I have a dataframe called test_df (below) and I am trying to search for the ID based on two criteria: the Factor and the name.
Here's my code:
test_id = test_df.loc[test_df['Name'].str.contains(test_name, case=False) & test_df['Factor'].str.contains(test_factor, case=False), 'ID'].item()
But I get the following error:
Traceback (most recent call last):
File "C:/Users/v3.py", line 508, in <module>
test_id = test_df.loc[test_df['Name'].str.contains(test_name, case=False) & test_df['Factor'].str.contains(test_factor, case=False), 'ID'].item()

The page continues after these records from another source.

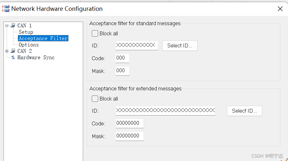Click the Hardware Sync arrows icon
Screen dimensions: 288x161
[x=13, y=57]
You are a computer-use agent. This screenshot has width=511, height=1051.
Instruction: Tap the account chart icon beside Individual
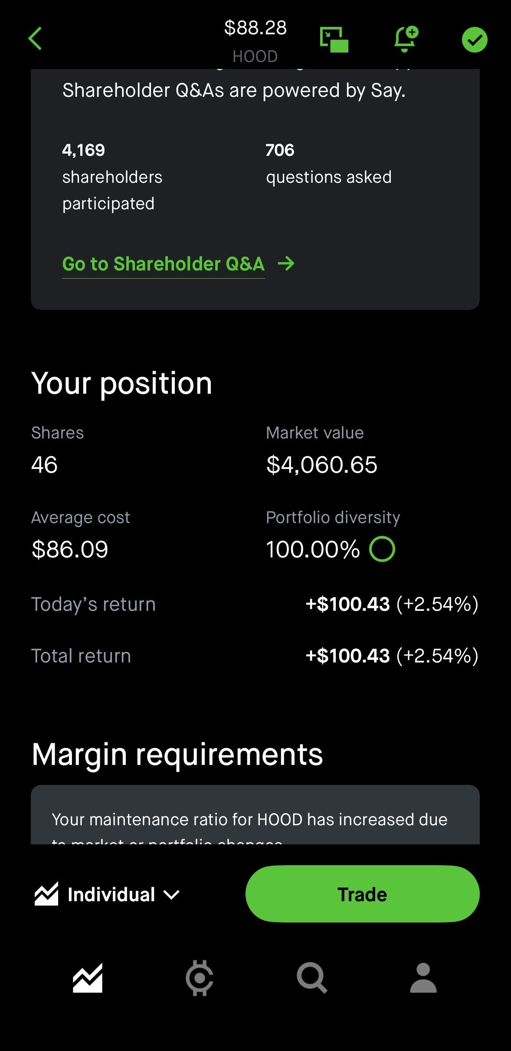(46, 894)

File "C:\Users\AppData\Local\Programs\Python\Python37\lib\site-packages\pandas\core\base.py", line 331, in item
raise ValueError("can only convert an array of size 1 to a Python scalar")
ValueError: can only convert an array of size 1 to a Python scalar
I thought the issue was the Factor column being a float format but I have converted it to a string with the same result.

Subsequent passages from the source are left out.